Rebecca’s suspicions lead to her becoming very obsessive with proving there is something wrong with Ernessa, and things begin to spiral out of control. Rebecca’s jealousy blinds her with a passion for showing everyone what Ernessa really is, and with this comes bad things and eventually a number of deaths.
The Moth Diaries sets up nicely, and the boarding school setting allows for a claustrophobic atmosphere which is very Gothic in tone, and actually rather rewarding to see. The school allows for plenty of darkened corridors and the odd night-time scene in the surrounding woods, and the cinematography and design of the film really can’t be faulted. The “is she or isn’t she a vampire” mystery is handled quite well, although the answer to the question is made painfully obvious a number of times, but it is a mystery that is easy to get caught up in. The film is not scary in the slightest, but does have some effective atmosphere and a general sense of darkness about it. The lack of bright colours gives the film a rather cold feel too, and this serves nicely to the story. The production here is very impressive, but the film is let down by a problem with pacing, acting and delivery.
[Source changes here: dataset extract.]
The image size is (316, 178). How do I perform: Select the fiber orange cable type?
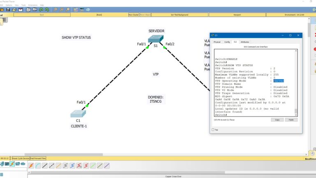[x=58, y=166]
The pacing is often too slow, and with barely any music to lift the momentum, the slow parts (and there are many) really drag. This is not helped by a script which may have sounded interesting on paper, but is sadly not delivered by the films rather good looking cast. Long pauses, a lack of emotion and an almost school Christmas play-like feel to the delivery of the dialogue really doesn’t help matters. You could argue that this was done for effect, to maybe give off a dream-like feel, but the dialogue really struggles, and the normally very talented actresses seem to be having a hard time producing their lines. The film has barely any tension, and just kind of drifts in and out of scenes as and when it feels like it.
The Moth Diaries does have its merits though, and as I said the production, look and design of the film is impressive. As a teen coming of age drama, this just might work, and will probably connect with teenage girls much more than it did with me. However, marketing the film kind of as a mild horror is not doing this film any favours. When the horror does come, it is fairly weak, and the horror based ending feels rushed and a little silly. However, if the lads are looking for a good reason to watch this, then surely seeing very attractive actresses in their twenties spending the majority of the film in school uniforms is a very appealing selling point!
This film is not all that bad, and oddly has left a lasting impression on me. I can’t quite put my finger on it, but The Moth Diaries has kinda stuck with me, for reasons unknown. I didn’t love it, but I didn’t hate it either: it was an above average tale of friendship, obsession and maybe vampires, told through the eyes of a troubled young girl. The Gothic atmosphere really won me over, so I guess this can be recommended to those who enjoy slow, brooding films with plenty of atmosphere. This is a mixed bag really: difficult to recommend, hard to dislike, but just not quite good enough to win me over.